Taking First order conditions with respect to q_1 and q_2:

\frac{\partial (1+10q_1+10+0.5q_2^2+2q_2+5+(10-q_1-q_2)^2)}{\partial q_1}=0\\ 10-2(10-q_1-q_2) =0\\ q_1+q_2=5\cdots(1)\\\\ \frac{\partial (1+10q_1+10+0.5q_2^2+2q_2+5+(10-q_1-q_2)^2)}{\partial q_2}=0\\ q_2+2-2(10-q_1-q_2)=0\\ \implies 2q_1+3q_2=18\cdots(2)

Solving equation 1 and 2 gives:

q_2=8, q_1=-3, q_3=10-8+3=5

Also by second order conditions, we can see that hessian is positive definite, hence the quantities found does minimize the cost functions.

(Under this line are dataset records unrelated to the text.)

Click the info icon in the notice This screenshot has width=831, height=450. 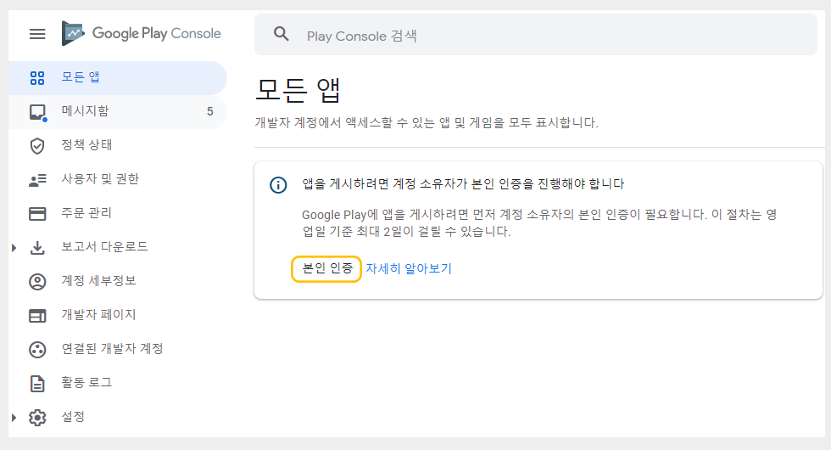tap(278, 185)
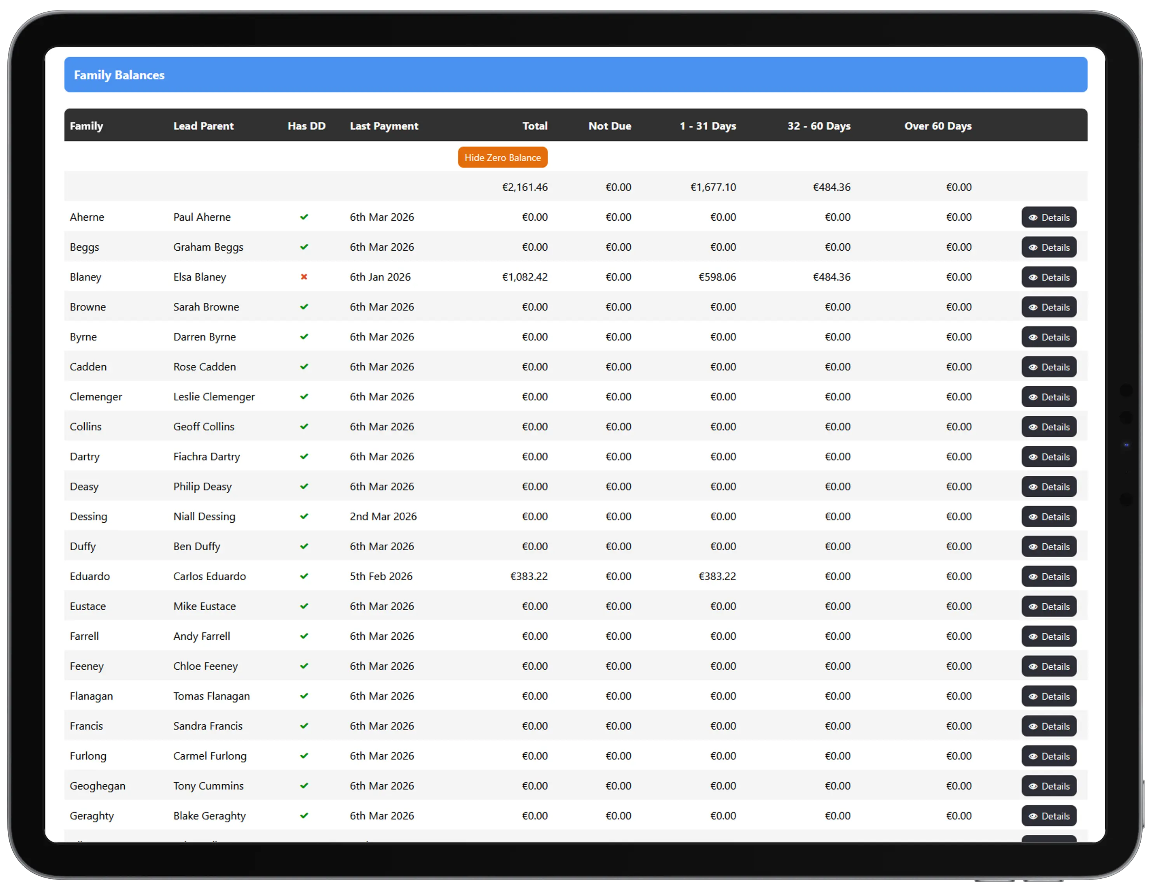Click the Family Balances title bar
Screen dimensions: 1150x890
click(x=575, y=75)
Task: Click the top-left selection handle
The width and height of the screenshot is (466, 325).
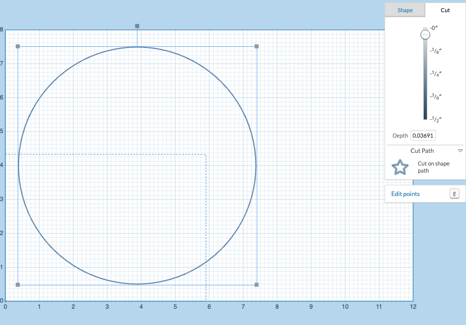Action: pyautogui.click(x=18, y=46)
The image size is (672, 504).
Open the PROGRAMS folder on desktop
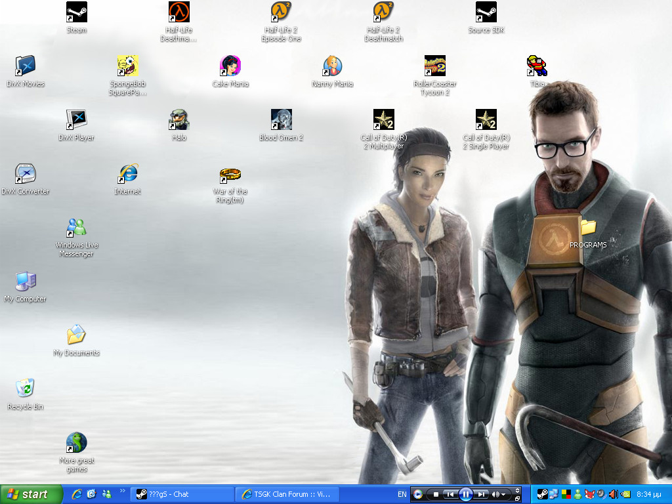(588, 228)
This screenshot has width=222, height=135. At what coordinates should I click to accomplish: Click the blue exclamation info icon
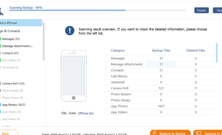coord(69,31)
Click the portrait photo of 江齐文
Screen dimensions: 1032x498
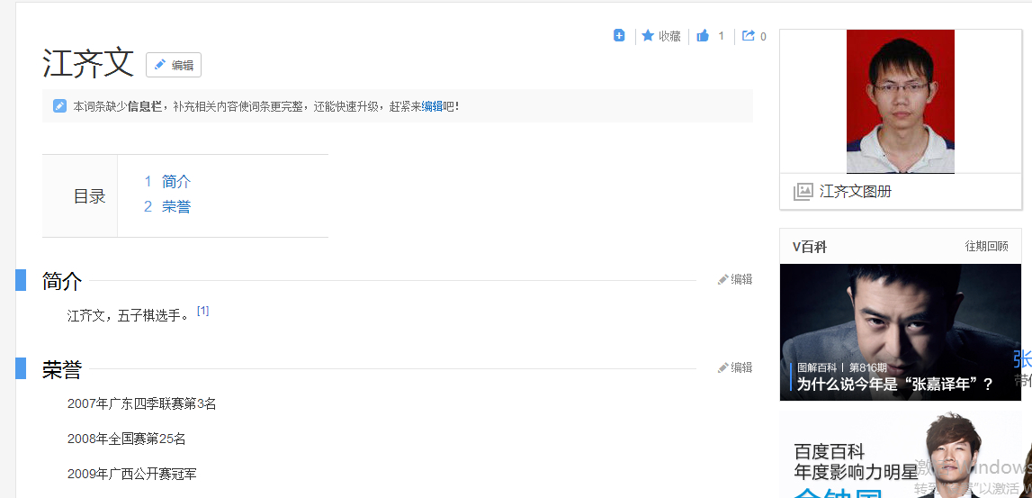tap(900, 101)
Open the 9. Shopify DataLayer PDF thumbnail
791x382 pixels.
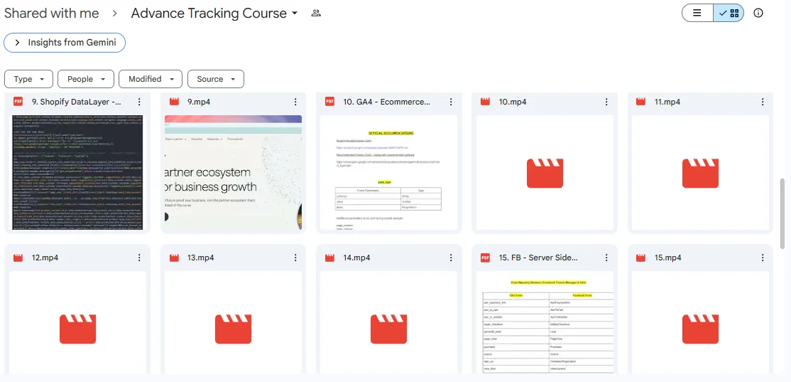[x=77, y=172]
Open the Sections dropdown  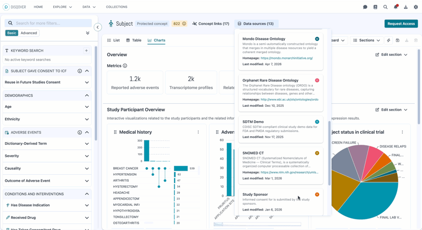pyautogui.click(x=367, y=40)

But producing negative quantities is not feasible. So producing 0 from plant 1 is optimal. Now to keep the production at 10 tons a day, let us compare the cost of producing one unit at plant 2 and plant 3:

cost of producing 1 unit at plant 2=10+0.5+2=12.5 units

cost of producing 1 unit at plant 3=5+1=6 units

Thus production at plant 3 is cheaper.

So we eliminate the extra production from plant 2.

Thus plant 1 produces 0, plant 2 produces 5 tons and plant 3 produces 5 tons a day.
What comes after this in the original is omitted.